Johnson has turned his life around. But it wasn't until he served three years behind bars for drug trafficking that he realized he didn't have to live a life filled with crime and violence.
Now, he's helping others with a program called CeaseFire, a first-of-its-kind program in Canada that began in May. It aims to bring down gun violence in several Halifax communities among young black men between the ages of 16 and 24, a group it deems high-risk.
Modelled off a gun violence reduction program in Chicago, the program is based on a health-care model, said Viki Samuels-Stewart, project manager at CeaseFire. She said the group thinks of gun violence as a virus and treats it like an epidemic.
"It's all about establishing relationships and trust," said Samuels-Stewart of the program, which received more than $2 million in funding earlier this year from the federal government.
"One of the first things you do is find the source and then stop the transmission and change the behaviour. ... We work directly with those involved. Our program is not ... your nine to five-type program."
Johnson, who describes himself as a "violence interrupter," is on call 24 hours a day. He said he keeps his "ear to the streets," goes to all community events and stops in at weekend parties. He hangs out at the basketball court and talks to people.
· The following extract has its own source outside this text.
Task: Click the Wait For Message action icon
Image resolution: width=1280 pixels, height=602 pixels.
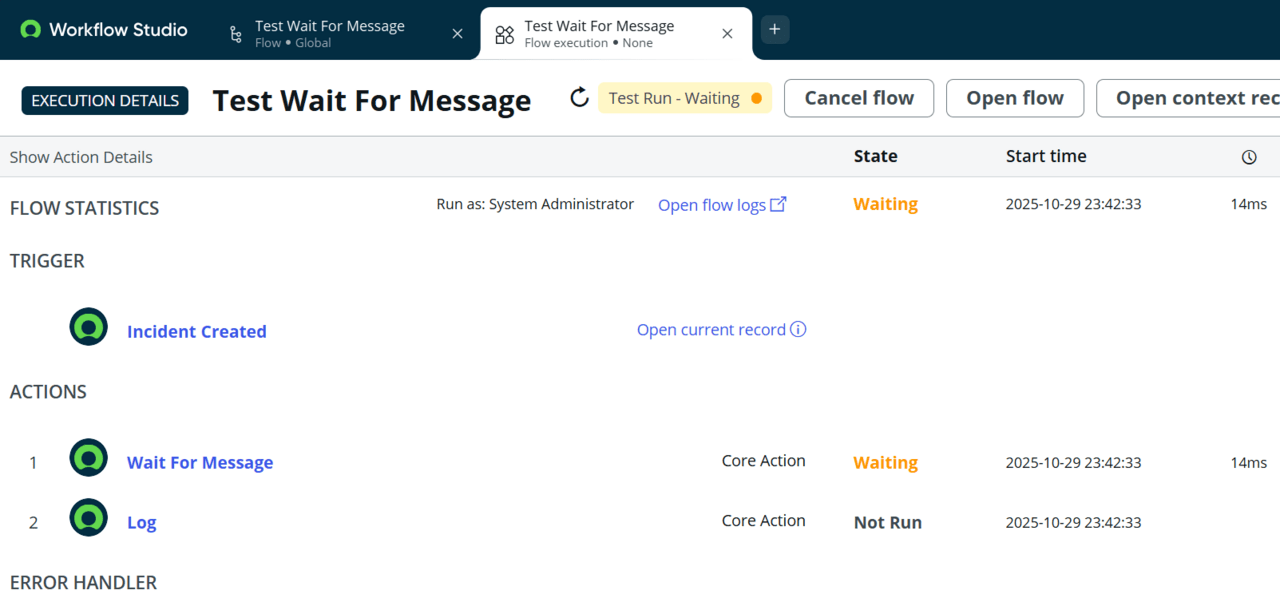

Johnson said if he hears about a potentially violent situation, he goes directly to the scene and attempts to reason with the parties involved and provides alternatives in resolving the issue.
"A few weeks ago a guy was drinking and I heard him talking in the corner about how he was going to shoot somebody," said Johnson, who primarily works in the neighbourhoods of Uniacke Square and Mulgrave Park, areas that consist of public housing.
"I started talking to him. He starts talking about his nephew. He starts smiling. Next thing I know, he wound up chilling."
Johnson said three days later, the same person ended up in jail for possession of a weapon.
"I was talking to him from jail and he said, 'Lason, thank you. ... I'm in jail for possession instead of murder or attempted murder.'"
Marcus James, an outreach worker for the program, said he has noticed a difference as a result of the program.
"There are individuals who have made positive changes," said James. "Whether it's them wanting to go back to school, or wanting to enrol in university, or be re-entered into the workforce."
Johnson agrees. He said he sees a change in behaviour in some young men and he even has ex-convicts who help him mediate violent situations on a daily basis for no compensation.
Halifax police say gun violence has decreased since last year. Const. Pierre Bourdages says there were 24 shootings this year as of Wednesday, compared to 35 during the same period last year.
"The program is working," said Johnson.
"I'm in these areas like a box of Kraft Dinner. If these guys are now sitting down and talking to me, we're doing something right."